Problem to work on
Rewrite the entries from the line containing "Open pulci70 commenter profile" through the line containing "Action: coord(1272,241)", replacing every "Instruction" with "Command" and leaving everything else unchanged.

Records for this exercise
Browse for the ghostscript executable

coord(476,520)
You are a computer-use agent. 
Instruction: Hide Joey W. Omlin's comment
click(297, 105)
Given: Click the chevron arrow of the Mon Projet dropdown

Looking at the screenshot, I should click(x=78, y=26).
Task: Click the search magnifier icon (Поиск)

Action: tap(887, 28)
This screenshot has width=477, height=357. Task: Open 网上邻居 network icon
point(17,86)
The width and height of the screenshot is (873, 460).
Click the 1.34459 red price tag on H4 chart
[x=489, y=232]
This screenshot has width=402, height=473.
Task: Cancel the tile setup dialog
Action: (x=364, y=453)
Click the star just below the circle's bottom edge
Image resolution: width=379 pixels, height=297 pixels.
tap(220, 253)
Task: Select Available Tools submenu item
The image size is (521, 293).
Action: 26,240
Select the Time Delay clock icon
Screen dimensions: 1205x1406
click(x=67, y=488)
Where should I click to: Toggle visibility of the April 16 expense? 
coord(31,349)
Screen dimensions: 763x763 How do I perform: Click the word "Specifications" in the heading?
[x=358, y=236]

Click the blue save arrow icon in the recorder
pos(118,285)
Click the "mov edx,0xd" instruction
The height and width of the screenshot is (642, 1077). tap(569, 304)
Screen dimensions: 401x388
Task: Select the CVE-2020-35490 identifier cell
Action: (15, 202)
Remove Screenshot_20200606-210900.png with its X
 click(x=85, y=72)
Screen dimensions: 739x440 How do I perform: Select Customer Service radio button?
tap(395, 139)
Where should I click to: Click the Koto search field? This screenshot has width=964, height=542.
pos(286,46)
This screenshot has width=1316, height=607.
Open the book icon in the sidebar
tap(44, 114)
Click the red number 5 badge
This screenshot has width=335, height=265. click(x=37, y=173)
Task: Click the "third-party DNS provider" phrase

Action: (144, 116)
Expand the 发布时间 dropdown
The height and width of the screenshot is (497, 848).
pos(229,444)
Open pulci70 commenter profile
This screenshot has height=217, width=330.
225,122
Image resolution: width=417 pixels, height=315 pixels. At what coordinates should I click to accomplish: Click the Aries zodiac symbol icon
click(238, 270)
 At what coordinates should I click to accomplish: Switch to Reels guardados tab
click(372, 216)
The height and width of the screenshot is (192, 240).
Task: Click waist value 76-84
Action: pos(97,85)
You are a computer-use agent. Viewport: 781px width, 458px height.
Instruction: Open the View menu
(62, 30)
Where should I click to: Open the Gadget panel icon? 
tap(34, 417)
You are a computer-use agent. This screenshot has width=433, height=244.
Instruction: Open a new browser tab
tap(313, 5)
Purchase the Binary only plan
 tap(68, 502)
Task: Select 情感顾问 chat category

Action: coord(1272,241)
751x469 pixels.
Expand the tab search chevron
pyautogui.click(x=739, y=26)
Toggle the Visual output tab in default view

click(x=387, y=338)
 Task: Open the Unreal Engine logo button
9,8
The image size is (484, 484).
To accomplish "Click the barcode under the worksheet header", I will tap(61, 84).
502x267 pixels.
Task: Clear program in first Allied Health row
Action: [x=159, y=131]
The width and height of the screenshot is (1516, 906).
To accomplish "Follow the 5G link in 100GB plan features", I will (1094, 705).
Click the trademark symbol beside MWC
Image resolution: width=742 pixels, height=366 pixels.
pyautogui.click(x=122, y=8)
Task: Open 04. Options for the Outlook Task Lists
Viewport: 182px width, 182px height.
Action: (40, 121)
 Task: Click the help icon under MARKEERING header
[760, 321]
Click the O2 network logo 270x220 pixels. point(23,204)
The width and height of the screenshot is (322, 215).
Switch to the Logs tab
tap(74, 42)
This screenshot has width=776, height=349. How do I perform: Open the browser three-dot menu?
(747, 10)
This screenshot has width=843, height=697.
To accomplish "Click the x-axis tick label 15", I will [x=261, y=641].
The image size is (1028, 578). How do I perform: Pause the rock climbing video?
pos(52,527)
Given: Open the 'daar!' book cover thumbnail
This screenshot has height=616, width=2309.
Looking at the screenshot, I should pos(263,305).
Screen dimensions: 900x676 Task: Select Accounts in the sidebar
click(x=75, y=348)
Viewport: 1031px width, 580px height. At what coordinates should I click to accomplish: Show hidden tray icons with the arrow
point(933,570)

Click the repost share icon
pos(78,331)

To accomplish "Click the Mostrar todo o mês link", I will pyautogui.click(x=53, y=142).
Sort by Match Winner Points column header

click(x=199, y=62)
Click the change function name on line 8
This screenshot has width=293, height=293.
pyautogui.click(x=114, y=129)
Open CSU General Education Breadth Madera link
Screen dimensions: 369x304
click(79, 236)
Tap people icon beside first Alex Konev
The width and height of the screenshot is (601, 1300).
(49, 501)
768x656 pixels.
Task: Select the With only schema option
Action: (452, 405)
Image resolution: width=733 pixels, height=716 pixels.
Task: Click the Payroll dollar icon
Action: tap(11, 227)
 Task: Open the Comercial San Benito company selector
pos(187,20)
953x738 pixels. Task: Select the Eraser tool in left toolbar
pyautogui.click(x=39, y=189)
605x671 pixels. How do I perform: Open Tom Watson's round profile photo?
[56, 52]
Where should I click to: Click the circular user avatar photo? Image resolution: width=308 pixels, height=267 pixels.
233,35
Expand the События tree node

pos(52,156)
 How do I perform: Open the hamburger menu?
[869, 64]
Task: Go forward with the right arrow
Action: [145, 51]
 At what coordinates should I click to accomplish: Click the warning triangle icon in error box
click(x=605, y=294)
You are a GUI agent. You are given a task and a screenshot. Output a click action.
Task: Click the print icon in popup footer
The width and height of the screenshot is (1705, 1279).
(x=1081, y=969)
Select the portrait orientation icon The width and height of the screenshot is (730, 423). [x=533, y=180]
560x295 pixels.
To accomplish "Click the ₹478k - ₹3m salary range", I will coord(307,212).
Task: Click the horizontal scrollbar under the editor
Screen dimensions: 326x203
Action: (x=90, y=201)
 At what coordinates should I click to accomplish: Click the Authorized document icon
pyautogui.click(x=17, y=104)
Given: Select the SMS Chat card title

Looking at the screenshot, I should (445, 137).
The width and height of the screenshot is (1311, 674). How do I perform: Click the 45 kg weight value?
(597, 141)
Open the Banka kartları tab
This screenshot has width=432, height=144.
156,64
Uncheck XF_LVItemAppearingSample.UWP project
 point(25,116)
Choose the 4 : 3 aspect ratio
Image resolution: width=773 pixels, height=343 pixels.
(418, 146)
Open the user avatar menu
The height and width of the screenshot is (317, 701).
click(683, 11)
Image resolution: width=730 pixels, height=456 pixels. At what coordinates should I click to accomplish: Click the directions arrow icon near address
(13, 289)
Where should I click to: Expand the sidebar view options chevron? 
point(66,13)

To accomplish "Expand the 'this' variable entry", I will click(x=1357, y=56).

The answer
Open pulci70 commenter profile
This screenshot has height=217, width=330.
225,122
Image resolution: width=417 pixels, height=315 pixels. At what coordinates should I click to accomplish: Click the Aries zodiac symbol icon
click(238, 270)
 At what coordinates should I click to accomplish: Switch to Reels guardados tab
click(372, 216)
The height and width of the screenshot is (192, 240).
Task: Click waist value 76-84
Action: pos(97,85)
You are a computer-use agent. Viewport: 781px width, 458px height.
Command: Open the View menu
(62, 30)
Where should I click to: Open the Gadget panel icon? 
tap(34, 417)
You are a computer-use agent. This screenshot has width=433, height=244.
Command: Open a new browser tab
tap(313, 5)
Purchase the Binary only plan
 tap(68, 502)
Task: Select 情感顾问 chat category

Action: coord(1272,241)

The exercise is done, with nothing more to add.